Usage Of High-Flow & Low-Flow Warehouse Facilities
IKEA Inventory Management - High Flow Low Flow
IKEA’s store operations are supported by high-flow facilities (focused on the 20% of SKUs that account for 80% of the volume) and low-flow warehouses that are more manual. In its high-flow warehouses, IKEA employs automatic storage and retrieval systems to drive down its costs-per-touch. Products stocked in a low-flow facility are not in high demand, and operations rely on manual processes since workers will not be shifting and moving inventory around too much.
These strategies have made IKEA the world’s most successful furniture retailer with low operating costs and high product demand. This allows the company to stay competitive in the industry as it continually seeks more advanced methods to streamline supply chain management.
IKEA has a clear vision supported by complementary cross-functional logic. This not only differentiates IKEA from its peers, but also provides it with a competitive advantage that is difficult to duplicate at other organisations.

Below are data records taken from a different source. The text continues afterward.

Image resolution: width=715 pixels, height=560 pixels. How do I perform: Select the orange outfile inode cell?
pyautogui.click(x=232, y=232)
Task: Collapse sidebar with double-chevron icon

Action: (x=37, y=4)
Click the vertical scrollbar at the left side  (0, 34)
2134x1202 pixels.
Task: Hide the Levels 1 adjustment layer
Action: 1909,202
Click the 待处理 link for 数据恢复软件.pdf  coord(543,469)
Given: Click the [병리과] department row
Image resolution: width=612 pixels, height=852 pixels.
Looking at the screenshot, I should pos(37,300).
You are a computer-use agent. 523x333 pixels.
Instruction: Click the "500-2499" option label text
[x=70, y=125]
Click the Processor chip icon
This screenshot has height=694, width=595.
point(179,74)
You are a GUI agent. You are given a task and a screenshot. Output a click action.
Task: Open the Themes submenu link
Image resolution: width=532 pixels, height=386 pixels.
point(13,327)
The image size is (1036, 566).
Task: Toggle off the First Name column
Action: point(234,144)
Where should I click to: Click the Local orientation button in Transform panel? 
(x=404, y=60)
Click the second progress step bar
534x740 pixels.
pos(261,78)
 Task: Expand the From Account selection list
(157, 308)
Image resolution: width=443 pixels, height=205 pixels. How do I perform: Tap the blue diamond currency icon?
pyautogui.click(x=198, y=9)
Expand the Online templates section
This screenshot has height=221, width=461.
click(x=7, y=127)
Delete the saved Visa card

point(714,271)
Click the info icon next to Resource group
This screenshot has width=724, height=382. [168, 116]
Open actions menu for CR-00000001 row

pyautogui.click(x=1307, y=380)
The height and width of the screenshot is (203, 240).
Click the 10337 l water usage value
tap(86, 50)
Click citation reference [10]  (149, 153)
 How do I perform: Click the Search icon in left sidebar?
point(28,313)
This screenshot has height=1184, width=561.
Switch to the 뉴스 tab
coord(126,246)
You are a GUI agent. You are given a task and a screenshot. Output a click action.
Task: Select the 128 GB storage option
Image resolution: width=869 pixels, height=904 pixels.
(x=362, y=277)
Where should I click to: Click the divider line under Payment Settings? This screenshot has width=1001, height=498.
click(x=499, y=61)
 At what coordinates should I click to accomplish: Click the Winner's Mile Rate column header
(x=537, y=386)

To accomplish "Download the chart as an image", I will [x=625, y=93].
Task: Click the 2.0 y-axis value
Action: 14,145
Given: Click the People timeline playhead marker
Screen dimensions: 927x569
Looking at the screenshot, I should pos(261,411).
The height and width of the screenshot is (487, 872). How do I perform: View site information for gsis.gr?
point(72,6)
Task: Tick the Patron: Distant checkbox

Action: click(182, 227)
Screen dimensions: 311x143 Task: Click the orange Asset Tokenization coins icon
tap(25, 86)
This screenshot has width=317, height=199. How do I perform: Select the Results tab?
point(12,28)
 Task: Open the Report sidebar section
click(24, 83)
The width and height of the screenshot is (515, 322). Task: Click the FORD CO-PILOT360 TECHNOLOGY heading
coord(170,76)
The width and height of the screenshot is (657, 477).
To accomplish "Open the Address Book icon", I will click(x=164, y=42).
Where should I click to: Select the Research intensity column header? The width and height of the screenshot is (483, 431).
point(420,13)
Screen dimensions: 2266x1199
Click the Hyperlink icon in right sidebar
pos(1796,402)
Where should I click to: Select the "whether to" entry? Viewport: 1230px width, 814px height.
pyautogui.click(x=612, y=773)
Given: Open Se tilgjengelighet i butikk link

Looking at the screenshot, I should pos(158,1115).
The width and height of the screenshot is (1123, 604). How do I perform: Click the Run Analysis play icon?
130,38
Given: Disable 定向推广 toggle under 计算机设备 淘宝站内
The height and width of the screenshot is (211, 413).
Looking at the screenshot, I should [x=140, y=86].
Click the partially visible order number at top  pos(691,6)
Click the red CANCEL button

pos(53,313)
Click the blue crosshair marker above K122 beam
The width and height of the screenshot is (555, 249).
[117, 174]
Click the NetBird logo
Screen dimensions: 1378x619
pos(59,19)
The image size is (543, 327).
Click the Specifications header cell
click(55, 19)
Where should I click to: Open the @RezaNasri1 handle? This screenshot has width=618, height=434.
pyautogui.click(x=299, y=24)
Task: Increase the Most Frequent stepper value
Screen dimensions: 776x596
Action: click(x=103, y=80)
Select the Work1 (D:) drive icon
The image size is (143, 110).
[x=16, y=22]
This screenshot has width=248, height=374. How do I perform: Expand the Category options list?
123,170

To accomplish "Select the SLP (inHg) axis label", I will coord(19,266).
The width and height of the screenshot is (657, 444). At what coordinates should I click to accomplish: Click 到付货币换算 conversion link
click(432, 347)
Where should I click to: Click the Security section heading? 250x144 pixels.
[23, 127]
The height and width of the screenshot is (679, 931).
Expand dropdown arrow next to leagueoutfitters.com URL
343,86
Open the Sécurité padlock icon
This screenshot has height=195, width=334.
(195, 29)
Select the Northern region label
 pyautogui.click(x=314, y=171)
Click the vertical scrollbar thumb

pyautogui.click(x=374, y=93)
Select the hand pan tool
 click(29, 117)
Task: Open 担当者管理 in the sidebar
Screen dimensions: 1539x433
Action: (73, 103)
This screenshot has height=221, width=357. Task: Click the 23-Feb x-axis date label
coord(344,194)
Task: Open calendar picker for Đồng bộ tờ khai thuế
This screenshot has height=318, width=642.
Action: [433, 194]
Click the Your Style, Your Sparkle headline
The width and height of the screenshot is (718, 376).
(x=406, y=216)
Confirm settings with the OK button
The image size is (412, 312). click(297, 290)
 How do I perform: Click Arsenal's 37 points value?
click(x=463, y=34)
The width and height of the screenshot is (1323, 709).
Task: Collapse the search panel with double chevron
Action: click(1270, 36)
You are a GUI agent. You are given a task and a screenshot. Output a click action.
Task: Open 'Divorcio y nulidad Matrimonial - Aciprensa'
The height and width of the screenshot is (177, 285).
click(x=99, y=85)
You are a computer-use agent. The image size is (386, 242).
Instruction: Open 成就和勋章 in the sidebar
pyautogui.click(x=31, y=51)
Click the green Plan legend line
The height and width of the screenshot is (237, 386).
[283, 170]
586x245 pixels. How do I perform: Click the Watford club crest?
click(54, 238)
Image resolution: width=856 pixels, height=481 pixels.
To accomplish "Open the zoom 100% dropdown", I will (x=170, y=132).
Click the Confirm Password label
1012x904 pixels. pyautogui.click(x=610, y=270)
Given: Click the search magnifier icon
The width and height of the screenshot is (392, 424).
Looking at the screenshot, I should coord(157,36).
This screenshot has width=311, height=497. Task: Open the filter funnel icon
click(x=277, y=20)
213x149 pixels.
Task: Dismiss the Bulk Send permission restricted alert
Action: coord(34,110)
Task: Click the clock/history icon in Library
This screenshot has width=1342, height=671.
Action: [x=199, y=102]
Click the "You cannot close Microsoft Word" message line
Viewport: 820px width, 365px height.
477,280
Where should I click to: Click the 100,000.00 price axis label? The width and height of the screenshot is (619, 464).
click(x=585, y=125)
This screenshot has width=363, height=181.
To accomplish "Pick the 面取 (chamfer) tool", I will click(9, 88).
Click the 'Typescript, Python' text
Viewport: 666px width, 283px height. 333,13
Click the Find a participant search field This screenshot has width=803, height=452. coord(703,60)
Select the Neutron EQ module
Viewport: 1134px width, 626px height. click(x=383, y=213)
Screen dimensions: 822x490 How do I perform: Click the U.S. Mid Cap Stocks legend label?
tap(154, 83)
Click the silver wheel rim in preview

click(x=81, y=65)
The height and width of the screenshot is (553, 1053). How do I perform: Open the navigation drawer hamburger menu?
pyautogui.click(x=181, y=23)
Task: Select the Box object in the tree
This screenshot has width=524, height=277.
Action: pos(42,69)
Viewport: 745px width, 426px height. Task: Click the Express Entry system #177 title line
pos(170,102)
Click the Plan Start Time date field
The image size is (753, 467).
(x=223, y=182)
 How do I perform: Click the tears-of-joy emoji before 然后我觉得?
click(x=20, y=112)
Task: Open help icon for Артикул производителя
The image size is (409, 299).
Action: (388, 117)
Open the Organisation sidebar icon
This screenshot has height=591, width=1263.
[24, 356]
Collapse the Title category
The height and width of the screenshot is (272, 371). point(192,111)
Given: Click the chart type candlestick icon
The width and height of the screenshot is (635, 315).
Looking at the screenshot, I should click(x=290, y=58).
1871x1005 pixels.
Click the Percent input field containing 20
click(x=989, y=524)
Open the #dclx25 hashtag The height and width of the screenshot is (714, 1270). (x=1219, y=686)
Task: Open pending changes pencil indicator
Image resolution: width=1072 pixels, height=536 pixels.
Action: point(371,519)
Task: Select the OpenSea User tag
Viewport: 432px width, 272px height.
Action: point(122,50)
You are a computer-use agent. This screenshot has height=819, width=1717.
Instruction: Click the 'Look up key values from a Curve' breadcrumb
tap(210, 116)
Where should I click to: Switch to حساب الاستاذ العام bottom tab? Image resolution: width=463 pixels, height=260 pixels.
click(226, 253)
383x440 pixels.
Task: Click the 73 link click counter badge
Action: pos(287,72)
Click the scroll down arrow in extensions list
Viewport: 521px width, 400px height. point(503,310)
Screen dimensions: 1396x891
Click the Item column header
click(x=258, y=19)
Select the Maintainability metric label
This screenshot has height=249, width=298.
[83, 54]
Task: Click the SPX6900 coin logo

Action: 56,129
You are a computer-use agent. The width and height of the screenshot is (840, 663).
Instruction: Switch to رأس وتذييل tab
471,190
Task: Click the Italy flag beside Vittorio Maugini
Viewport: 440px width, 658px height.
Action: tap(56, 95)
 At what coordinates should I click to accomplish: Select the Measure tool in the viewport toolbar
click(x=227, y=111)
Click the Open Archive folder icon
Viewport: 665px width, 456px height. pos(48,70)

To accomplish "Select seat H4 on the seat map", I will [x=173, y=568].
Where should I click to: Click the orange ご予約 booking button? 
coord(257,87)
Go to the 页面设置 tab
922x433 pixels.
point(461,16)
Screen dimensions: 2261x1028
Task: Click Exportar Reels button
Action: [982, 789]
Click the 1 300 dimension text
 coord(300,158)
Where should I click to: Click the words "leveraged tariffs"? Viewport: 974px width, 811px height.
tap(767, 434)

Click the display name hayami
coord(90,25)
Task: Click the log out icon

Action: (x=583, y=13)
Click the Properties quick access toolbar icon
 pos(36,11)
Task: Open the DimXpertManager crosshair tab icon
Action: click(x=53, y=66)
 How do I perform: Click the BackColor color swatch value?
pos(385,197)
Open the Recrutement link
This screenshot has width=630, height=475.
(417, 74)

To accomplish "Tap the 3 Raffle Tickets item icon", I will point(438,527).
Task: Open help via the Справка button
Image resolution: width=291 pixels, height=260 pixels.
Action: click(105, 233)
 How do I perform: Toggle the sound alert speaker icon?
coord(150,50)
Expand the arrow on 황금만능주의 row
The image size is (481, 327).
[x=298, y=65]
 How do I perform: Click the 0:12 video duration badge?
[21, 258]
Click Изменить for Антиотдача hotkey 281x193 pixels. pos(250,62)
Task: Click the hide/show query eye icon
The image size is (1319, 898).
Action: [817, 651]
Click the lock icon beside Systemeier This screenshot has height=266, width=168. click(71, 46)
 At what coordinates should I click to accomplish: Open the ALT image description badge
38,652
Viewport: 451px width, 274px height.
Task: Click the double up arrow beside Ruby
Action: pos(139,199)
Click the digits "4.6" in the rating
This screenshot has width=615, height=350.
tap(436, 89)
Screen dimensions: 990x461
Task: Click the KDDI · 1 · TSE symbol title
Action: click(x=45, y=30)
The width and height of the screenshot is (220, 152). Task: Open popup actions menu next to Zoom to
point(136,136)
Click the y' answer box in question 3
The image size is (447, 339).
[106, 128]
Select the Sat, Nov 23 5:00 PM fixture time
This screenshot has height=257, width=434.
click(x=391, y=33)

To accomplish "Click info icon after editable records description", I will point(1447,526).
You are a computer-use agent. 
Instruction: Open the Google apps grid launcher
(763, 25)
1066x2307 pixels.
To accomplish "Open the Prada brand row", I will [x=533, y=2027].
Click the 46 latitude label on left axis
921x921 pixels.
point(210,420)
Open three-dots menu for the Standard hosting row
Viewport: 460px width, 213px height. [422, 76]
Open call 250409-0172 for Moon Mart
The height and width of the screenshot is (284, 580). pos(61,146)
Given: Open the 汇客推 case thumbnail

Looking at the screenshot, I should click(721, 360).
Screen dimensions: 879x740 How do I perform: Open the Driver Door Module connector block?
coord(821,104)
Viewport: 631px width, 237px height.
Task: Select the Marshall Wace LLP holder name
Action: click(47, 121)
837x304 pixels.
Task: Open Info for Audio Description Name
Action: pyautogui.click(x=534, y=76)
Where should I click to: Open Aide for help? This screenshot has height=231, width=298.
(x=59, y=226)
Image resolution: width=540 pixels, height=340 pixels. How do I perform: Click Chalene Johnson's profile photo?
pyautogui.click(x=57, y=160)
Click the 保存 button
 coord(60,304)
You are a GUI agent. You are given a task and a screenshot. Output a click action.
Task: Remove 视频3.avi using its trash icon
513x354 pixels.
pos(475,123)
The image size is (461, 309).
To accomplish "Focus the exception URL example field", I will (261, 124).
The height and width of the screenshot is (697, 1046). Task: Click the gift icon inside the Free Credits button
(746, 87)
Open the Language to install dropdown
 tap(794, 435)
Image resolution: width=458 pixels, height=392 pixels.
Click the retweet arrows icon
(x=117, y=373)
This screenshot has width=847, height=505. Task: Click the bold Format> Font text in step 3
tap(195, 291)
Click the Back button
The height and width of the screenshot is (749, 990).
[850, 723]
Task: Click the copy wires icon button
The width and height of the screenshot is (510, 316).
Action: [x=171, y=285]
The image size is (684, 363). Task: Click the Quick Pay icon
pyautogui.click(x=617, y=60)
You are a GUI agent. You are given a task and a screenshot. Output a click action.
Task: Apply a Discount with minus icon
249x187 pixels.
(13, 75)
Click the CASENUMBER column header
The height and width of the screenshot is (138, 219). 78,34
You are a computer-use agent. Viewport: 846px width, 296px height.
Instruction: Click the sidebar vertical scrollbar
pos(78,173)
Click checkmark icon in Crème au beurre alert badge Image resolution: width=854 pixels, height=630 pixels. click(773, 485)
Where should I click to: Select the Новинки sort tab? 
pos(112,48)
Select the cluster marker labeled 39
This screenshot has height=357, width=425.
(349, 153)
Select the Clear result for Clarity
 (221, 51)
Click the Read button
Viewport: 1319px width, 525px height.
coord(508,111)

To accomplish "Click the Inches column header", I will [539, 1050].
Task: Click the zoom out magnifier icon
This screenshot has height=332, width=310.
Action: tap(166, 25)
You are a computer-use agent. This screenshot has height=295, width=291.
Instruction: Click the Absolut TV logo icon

While it may be hard for other organisations to copy IKEA’s successful formula with stock management and order fulfilment, IKEA’s supply chain strategies pushes against boundaries. This will hopefully inspire you to develop your company’s inventory strategies suited for your company’s particular operations. For instance, the TradeGecko inventory management system may be the perfect answer for small to medium retailers or wholesalers. Our software is integrated with other software solutions such as the Shopify ecommerce platform and Xero accounting system to make backend operations even better for your business.
To end off, IKEA sets an optimistic trend where more companies will move away from traditional and out-dated supply chain management strategies used for generations to seek creative and better-suited solutions to handle inventory.